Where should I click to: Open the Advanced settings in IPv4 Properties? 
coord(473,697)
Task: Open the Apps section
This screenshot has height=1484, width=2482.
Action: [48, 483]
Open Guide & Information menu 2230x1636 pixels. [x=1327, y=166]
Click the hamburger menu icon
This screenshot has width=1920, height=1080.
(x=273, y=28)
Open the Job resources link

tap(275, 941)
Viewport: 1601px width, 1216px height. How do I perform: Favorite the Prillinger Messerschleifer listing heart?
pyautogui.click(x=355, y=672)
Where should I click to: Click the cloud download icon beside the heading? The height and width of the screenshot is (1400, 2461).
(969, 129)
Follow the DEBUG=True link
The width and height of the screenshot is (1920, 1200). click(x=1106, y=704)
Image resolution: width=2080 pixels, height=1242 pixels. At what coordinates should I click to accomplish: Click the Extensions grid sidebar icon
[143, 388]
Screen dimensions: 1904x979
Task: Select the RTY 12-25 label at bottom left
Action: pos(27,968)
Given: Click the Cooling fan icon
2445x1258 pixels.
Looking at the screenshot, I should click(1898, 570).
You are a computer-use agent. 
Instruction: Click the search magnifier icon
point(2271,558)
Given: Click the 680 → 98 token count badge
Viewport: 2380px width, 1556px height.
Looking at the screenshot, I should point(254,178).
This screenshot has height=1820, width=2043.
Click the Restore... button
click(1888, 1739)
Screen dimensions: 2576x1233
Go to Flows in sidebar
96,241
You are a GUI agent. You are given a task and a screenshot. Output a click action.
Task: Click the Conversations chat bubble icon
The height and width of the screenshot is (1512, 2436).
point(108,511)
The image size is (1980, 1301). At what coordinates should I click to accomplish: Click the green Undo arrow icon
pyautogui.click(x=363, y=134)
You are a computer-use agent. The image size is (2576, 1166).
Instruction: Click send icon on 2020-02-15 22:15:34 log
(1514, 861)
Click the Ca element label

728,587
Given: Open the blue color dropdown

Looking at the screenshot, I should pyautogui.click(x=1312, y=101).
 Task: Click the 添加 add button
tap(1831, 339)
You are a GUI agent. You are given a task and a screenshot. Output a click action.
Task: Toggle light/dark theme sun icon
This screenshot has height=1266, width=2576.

—————

**TASK PROMPT:** Only the lines from the one holding "Given: Open the blue color dropdown" through the end of the records should appear in the answer, each repeated exactly.

**RESULT:**
Given: Open the blue color dropdown

Looking at the screenshot, I should pyautogui.click(x=1312, y=101).
 Task: Click the 添加 add button
tap(1831, 339)
You are a GUI agent. You are given a task and a screenshot. Output a click action.
Task: Toggle light/dark theme sun icon
This screenshot has height=1266, width=2576.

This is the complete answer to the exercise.